What is required
Here the job is to print only the lines from the one containing "The height and" to the end of the entries, both included, exactly as they stand, with pictures excluded.
[Start of Attachment]
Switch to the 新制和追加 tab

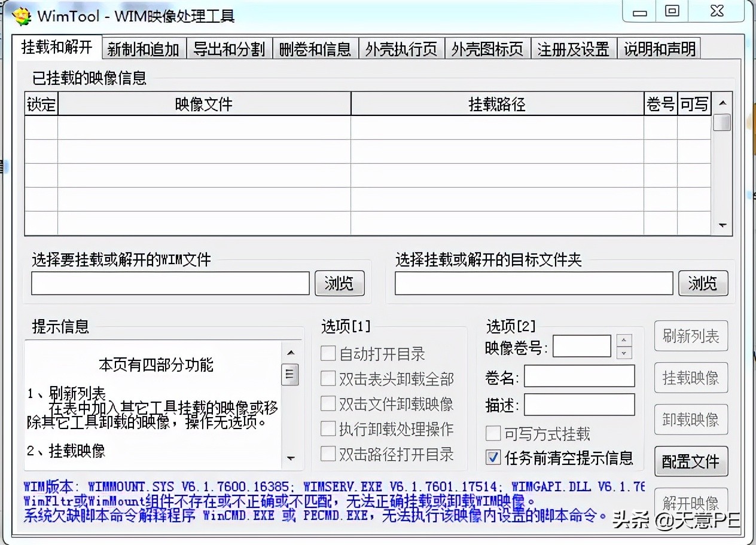point(144,48)
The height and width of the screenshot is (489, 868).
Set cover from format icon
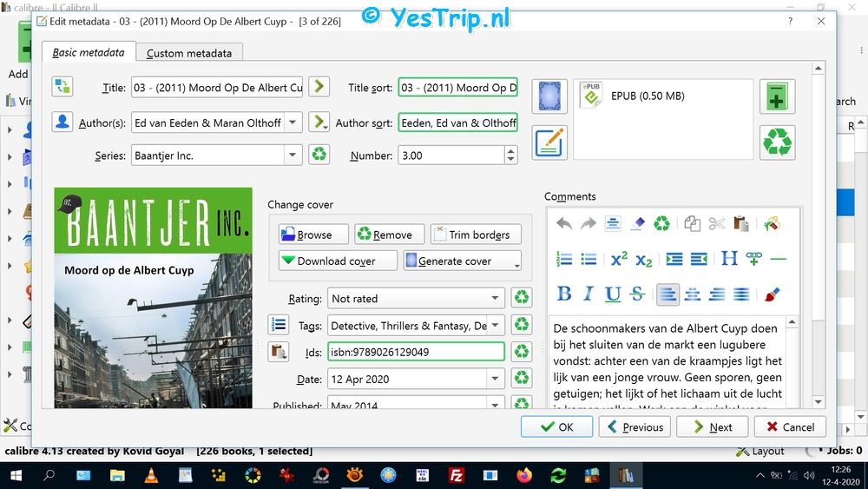pos(549,96)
[End of Attachment]
Answer space
The height and width of the screenshot is (489, 868).
Set cover from format icon
pos(549,96)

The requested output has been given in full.